Don't make it a project. Make it a paragraph. The page on its own is already worth more than most things you'll read this year.
Walk it backwards
You can't connect the dots looking forward; you can only connect them looking backward. — Steve Jobs
Once you have the ten-year page, walk it backwards in four steps:
- Ten-year picture. The page you just wrote.
- Five-year plan. What has to be true in five years for the ten-year picture to be possible?
- Quarterly goals. What three things, done in the next 90 days, move you toward the five-year plan?
- Weekly targets. What does this Monday-to-Sunday look like if those quarterly goals are real?

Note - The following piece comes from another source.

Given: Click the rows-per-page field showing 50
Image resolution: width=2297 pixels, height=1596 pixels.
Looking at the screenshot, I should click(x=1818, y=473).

By the end, "a good life" stops being a vibe and becomes a Tuesday.
Now audit the phone
Pull up your screen time report. For each app over thirty minutes a day, ask one question: does this app help me reach what I wrote on page one?
- Some apps help. Audible while you walk. Notes for capturing ideas. Maps for getting to the gym. Keep them.
- Some apps are neutral. Group chats with friends you actually see. Texting your mom. Leave them alone.
- Some apps are hostile. Endless feeds that take hours and give you nothing toward page one. Cut them, throttle them, or wrap them in timed sessions.
The reclaimed hours
The average phone user spends four-plus hours a day on it. Reclaim half of that and you have fourteen hours a week. That's a language. That's a draft of a book. That's real time with the people on page one.
The five-year plan stops being a fantasy when the weekly hours actually show up.
Start tonight
One page. Ten-year picture. Re-read it every Sunday before you plan the week.
Everything else is downstream of that page.